TEXT PASSAGE:
Javier Milei has lied since the day he was inaugurated as Argentina’s President.
During his inauguration, last December 10, he declared that, “for a year,” there would be no state advertising in local media outlets.
“Do we want to be free?” he said in his speech. “Let’s be free for real: zero pauta!” he declared before Congress, using the word to refer to the practice of using state funds to support friendly media.
Milei, 53, argued that “there’s no money,” not even enough to publicise government actions and policies in the press.
But his promise lasted no longer than the blink of an eye.
Starting in January, the “pauta publicitaria del oficialismo” – essentially, paid publicity from the government, state advertising – was present in the media, both in large and medium-sized outlets that had accompanied Milei since day one.
State advertising, however, did not appear in those who had taken a critical outlook of the new head of state or fulfilled the primordial function of journalism: investigating power. (Editor’s note: Among the outlets discriminated against are Noticias, the initial publisher of this article, and other media from Grupo Perfil).
Once again, as in Kirchernite years, the state advertising spend is being used to reward friends and to discriminate against and pressure the outlets who dare do their job. Milei’s “pauta cero” only applies to the latter.

PROBLEM 1: Can you repeat, word for word, the part of the text on Milei and state advertising starting at "Once again, as" and ending at "to the latter."?
PROBLEM 2: Can you go on with the text on Milei and state advertising from the point where it stops?
The rows that come next are separate material, unrelated to the text on Milei and state advertising.

ROWS:
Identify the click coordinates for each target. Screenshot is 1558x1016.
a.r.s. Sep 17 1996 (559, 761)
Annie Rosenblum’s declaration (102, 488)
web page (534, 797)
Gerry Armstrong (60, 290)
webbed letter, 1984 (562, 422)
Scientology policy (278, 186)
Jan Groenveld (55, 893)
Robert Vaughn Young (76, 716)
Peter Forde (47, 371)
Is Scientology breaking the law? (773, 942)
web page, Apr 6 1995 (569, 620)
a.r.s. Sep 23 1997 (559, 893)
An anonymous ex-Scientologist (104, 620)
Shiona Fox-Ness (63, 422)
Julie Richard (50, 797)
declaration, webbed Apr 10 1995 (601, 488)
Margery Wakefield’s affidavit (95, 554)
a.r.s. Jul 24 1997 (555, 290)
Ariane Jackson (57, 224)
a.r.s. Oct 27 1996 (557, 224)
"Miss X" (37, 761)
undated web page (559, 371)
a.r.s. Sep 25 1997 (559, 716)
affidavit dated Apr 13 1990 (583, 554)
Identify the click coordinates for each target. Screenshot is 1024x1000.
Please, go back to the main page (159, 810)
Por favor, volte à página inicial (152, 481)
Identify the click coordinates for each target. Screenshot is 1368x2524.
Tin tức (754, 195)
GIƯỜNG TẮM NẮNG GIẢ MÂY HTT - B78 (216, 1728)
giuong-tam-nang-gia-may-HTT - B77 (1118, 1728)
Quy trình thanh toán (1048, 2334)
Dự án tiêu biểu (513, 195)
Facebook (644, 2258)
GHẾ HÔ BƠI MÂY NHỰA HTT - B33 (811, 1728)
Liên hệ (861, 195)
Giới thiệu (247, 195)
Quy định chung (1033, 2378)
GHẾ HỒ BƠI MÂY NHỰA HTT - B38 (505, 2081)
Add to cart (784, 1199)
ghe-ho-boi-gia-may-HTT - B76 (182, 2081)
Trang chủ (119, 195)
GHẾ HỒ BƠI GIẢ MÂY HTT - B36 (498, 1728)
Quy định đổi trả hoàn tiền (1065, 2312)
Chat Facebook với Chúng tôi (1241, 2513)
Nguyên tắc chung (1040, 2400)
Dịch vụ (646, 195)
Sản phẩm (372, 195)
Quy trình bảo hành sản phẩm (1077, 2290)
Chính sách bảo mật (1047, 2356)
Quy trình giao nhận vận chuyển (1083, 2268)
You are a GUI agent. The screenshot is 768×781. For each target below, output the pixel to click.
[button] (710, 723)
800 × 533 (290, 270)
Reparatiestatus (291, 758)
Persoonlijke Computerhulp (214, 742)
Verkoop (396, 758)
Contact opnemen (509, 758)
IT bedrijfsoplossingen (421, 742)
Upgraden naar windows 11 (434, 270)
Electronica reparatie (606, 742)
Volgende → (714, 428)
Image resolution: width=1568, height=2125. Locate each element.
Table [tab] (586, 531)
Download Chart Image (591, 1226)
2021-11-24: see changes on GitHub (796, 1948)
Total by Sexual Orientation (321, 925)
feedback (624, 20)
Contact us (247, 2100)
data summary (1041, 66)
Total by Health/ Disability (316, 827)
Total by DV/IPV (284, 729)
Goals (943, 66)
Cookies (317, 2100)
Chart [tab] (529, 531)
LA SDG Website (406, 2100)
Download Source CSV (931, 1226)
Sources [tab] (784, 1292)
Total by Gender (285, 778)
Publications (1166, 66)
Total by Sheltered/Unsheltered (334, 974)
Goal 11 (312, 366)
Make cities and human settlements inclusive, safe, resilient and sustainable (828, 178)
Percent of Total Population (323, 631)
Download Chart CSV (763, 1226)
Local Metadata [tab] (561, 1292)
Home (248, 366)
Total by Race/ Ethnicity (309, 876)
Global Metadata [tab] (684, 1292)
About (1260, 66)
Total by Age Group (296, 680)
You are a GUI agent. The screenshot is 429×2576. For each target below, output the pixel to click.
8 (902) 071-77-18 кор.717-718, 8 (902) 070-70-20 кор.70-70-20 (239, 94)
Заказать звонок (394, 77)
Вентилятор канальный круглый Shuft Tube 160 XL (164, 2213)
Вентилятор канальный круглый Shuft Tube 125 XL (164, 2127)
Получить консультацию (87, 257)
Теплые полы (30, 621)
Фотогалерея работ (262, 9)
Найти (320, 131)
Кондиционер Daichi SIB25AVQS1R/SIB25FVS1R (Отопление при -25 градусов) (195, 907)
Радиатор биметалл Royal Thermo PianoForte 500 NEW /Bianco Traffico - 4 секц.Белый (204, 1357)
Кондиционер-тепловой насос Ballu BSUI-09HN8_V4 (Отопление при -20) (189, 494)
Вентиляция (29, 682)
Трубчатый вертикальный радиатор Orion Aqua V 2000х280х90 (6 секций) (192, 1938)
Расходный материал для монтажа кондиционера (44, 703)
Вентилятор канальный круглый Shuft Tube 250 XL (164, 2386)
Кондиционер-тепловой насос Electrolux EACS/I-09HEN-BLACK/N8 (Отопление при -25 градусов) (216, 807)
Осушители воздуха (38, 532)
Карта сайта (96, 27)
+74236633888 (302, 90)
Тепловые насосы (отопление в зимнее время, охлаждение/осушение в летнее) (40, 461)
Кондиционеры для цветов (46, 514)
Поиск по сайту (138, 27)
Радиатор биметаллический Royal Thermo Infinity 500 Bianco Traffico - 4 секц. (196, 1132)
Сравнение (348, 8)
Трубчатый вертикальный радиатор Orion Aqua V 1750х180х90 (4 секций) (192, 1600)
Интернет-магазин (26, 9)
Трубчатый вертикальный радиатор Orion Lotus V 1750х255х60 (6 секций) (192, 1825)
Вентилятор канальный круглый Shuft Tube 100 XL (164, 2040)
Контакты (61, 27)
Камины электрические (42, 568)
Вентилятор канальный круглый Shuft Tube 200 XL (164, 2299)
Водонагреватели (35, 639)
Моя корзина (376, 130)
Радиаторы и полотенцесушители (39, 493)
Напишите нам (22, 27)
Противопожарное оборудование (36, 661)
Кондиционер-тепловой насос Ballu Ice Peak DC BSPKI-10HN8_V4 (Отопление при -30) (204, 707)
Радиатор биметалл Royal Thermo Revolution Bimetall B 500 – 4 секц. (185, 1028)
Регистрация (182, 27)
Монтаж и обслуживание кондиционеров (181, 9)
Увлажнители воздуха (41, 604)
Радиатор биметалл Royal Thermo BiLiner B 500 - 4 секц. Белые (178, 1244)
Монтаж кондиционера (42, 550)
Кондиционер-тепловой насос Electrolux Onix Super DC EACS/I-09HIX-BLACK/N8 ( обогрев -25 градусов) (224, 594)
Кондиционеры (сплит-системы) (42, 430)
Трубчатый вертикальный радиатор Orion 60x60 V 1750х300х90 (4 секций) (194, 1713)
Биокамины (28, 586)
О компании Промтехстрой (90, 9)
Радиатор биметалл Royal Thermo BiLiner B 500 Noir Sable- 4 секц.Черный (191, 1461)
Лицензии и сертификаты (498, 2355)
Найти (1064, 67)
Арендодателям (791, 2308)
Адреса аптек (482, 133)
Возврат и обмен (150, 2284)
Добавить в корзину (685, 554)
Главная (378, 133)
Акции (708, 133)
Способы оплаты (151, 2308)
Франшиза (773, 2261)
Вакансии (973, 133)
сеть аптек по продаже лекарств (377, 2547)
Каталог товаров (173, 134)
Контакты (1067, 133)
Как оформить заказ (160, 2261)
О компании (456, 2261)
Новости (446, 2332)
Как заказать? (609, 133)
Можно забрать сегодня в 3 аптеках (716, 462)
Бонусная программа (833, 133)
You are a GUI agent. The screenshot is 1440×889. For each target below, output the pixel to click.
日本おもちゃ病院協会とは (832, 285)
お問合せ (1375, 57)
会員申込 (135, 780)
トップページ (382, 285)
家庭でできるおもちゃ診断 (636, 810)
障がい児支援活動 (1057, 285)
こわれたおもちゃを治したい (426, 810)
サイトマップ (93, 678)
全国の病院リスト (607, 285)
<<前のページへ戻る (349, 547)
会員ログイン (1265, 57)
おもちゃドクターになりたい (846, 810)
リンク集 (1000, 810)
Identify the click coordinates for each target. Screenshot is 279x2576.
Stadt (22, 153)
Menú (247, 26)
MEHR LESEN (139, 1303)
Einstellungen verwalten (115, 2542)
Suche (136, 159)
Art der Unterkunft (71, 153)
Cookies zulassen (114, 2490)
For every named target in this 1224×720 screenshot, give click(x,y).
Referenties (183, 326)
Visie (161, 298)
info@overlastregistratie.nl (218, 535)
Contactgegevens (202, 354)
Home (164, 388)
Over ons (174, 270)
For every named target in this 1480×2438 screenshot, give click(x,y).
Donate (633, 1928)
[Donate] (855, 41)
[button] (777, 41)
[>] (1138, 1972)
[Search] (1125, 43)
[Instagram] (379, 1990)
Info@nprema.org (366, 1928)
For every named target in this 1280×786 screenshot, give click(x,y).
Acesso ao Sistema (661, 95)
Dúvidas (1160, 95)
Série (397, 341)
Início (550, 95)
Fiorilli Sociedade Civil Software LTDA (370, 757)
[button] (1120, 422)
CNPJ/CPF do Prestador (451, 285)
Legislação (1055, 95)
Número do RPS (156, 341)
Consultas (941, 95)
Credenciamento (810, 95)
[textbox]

EXERCISE RESULT 1:
Once again, as in Kirchernite years, the state advertising spend is being used to reward friends and to discriminate against and pressure the outlets who dare do their job. Milei’s “pauta cero” only applies to the latter.

EXERCISE RESULT 2:
Noticias magazine accessed a report by Kantar Ibope Media, the firm which measures the audience of national media outlets.
The numbers speak for themselves. Though the government does not do publicity through official channels, such as the Office of the President, it does so through other state bodies such as YPF, Aerolíneas Argentinas and Banco de la Nación (many of them are companies Milei would like to privatise).
In total, from January to June, state energy firm YPF spent over 125 billion pesos on publicity spots, mostly on television. Flagship carrier Aerolíneas Argentinas and Banco Nación were more modest, but they also helped out: 547 million pesos by the former and 539 million pesos by the latter. All in all, that amounts to 126,505,339,992 pesos.
There are other ways of providing funds to friendly outlets too. Unless Congress prevents its deployment, we can also add 100 billion pesos of reserved funds recently injected by the President by decree into the SIDE Intelligence Secretariat, for which he need not account anything.
Milei’s decree was rejected by the Chamber of Deputies and it could fare similarly in the Senate, but the truth is that the government has already spent 80 billion of the total figure, according to recent reports.
On what exactly? The most recurrent hypothesis in political circles and the media itself speaks of a new “cadena de la felicidad” (“chain of happiness”) to coopt domestic journalism, following in the footsteps of the approach adopted by former president Carlos Menem and the Kirchners during their administrations.
“Pauta no cero” and reserved funds would thus form the combo with which the government attempts to maintain control over public opinion.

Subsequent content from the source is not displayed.